Il prossimo 18 marzo festeggerà «4 volte 20», con più di sessant’anni di carriera: il bilancio di Bobby Solo?
«Roberto Satti è diventato Bobby Solo per un’incomprensione: mio padre, ufficiale dell’Aeronautica, non voleva che usassi, visto che ero minorenne, il nostro cognome: diffidò il discografico Vincenzo Micocci, il quale decise per l’inglese Bobby. “Solo Bobby” disse alla segretaria che, per un’incomprensione, capì male e divenni Bobby Solo. Ritornando al compleanno, lo festeggerò in televisione domenica 16 marzo dall’amica Mara Venier a “Domenica in”, martedì 18 marzo, sempre su Raiuno, da Caterina Balivo a “La volta buona”. In calendario anche concerti: il 20 marzo a Pordenone e il 26 marzo a Peschiera. La forza è un po’ meno di prima: sto preparando anche una tournée estiva. Il tempo, purtroppo, passa velocemente, ho avuto una vita intensa, ma ho ancora tanta voglia di fare musica».
In arrivo, quindi, un nuovo disco?
«Ho inciso due pezzi: “La fine del mondo” e una versione dance di “Ciuri Ciuri”, una delle canzoni popolari siciliane più famose. E per gli 80 anni una compilation di 12 brani con canzoni famose, pezzi melodici e anche rock».

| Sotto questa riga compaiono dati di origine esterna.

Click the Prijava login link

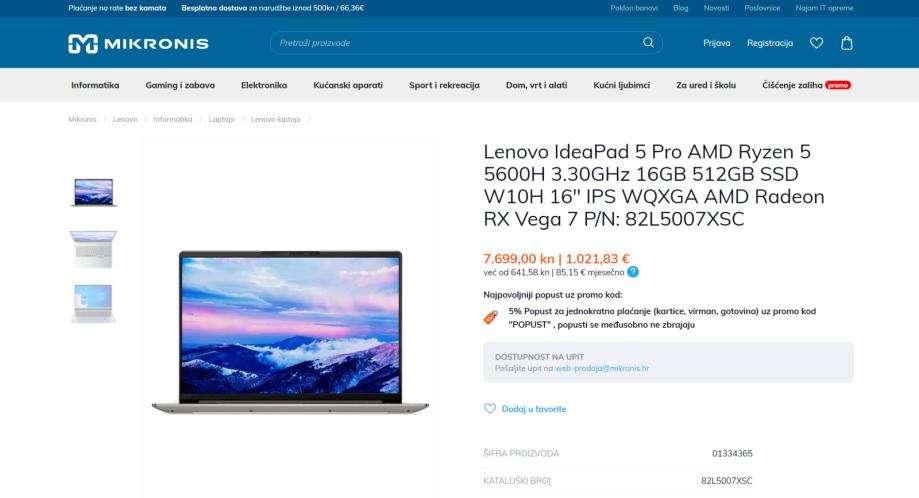pyautogui.click(x=717, y=43)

Parliamo dell’amicizia con Gianni Morandi.
«Gianni aveva fondato le edizioni MiMo con Franco Migliacci, aveva in mano “Zingara” e insisteva perché la cantassi: alla fine nel 1969 andammo a Sanremo e con Iva Zanicchi vincemmo il Festival. Ricordo pure che “Bada bambina”, in quello stesso Sanremo, fu cantata dall’amico Little Tony, con cui condividevamo il sogno americano del rock’n’roll. E sempre Gianni scrisse con Migliacci “Domenica d’agosto” che, sempre nell’estate del 1969, ebbe un grande successo. Che divertimento quella sera che io, Gianni e Lucio Dalla, al pianoforte, la cantammo insieme!».
Con chi farebbe oggi un duetto?
«Con la mia amica Mina. Ha duettato con tanti cantanti, si vede che con me non vuole proprio cantare. Mi piacerebbe anche duettare con Rita Pavone».

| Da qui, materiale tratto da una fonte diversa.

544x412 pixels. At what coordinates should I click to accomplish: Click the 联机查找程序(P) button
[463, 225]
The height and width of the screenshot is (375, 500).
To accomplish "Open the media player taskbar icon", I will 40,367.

Sarebbe andato al Festival di Sanremo di quest’anno?
«Sinceramente no, il Festival deve essere riservato ai giovani. Se avessi la fortuna di diventare direttore artistico, farei tre serate con i rapper e tre serate con Edoardo Vianello, Rita Pavone, Ornella Vanoni, Gianni Morandi, Al Bano: sarebbe un modo per accontentare tutti».